## Work item
Every line from the one containing "Task: Open the Тарифы menu item" through the end of the data is to be copied exactly, and nothing outside that range.

## Information supplied
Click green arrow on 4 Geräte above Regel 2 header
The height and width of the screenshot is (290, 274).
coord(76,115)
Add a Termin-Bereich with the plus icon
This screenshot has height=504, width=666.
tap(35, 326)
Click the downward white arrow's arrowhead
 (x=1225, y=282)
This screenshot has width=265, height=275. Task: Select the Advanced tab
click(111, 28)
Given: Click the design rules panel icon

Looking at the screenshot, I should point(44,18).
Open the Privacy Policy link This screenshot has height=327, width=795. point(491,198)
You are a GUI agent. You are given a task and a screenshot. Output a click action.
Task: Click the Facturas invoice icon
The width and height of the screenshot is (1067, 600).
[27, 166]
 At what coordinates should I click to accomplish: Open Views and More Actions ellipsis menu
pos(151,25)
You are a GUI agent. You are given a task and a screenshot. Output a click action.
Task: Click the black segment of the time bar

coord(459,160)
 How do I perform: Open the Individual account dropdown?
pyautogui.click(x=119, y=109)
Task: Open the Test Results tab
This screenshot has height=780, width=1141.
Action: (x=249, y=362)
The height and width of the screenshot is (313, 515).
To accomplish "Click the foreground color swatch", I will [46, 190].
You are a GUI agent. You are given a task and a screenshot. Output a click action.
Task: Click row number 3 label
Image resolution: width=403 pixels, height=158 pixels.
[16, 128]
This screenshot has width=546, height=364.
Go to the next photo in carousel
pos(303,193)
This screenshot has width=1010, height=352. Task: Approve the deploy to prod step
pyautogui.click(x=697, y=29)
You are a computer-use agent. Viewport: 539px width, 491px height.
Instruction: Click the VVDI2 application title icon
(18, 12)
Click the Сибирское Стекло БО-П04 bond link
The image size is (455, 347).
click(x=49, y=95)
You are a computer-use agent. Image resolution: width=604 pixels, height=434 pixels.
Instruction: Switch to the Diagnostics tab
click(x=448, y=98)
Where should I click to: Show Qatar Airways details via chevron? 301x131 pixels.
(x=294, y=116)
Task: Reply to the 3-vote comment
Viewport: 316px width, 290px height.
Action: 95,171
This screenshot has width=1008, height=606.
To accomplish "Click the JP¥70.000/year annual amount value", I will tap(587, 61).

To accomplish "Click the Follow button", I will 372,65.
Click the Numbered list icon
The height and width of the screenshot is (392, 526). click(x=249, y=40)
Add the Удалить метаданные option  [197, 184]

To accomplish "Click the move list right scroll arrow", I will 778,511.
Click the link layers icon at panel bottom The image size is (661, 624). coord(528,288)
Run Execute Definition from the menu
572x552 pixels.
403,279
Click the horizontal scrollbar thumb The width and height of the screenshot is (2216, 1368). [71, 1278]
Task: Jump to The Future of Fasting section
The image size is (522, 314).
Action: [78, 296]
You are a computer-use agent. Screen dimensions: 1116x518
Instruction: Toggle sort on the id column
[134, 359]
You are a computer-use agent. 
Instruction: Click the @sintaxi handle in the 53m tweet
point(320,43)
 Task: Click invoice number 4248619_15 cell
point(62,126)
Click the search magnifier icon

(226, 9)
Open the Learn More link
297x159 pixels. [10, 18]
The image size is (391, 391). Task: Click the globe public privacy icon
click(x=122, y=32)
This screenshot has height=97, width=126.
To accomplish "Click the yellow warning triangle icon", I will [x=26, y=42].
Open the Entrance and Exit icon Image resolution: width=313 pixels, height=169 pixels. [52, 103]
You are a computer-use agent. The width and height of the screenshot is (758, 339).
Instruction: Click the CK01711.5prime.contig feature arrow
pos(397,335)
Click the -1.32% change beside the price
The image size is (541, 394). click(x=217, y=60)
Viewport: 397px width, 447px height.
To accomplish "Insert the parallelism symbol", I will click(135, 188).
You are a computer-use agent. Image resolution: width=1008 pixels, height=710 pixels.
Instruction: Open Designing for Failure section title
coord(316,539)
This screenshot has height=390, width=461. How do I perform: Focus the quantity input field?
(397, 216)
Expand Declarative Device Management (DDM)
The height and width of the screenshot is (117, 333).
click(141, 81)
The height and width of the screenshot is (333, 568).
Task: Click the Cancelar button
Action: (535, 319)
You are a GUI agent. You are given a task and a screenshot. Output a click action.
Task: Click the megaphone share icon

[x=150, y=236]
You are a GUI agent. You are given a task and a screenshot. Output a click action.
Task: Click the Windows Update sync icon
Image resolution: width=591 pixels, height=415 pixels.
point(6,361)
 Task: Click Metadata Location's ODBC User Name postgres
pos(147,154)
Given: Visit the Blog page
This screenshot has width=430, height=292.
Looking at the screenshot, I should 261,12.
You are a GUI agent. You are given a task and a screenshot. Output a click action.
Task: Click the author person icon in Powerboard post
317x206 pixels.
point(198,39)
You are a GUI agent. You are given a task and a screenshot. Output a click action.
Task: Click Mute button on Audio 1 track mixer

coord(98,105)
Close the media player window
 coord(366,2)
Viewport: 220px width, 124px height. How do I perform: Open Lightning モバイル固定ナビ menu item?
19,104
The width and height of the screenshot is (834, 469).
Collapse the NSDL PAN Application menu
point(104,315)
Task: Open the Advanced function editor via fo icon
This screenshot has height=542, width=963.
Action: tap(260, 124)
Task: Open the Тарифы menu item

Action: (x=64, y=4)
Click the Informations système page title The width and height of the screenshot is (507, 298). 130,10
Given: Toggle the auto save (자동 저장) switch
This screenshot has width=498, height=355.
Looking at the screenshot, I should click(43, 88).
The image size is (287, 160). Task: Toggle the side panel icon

## Result below
Task: Open the Тарифы menu item

Action: (x=64, y=4)
Click the Informations système page title The width and height of the screenshot is (507, 298). 130,10
Given: Toggle the auto save (자동 저장) switch
This screenshot has width=498, height=355.
Looking at the screenshot, I should click(43, 88).
The image size is (287, 160). Task: Toggle the side panel icon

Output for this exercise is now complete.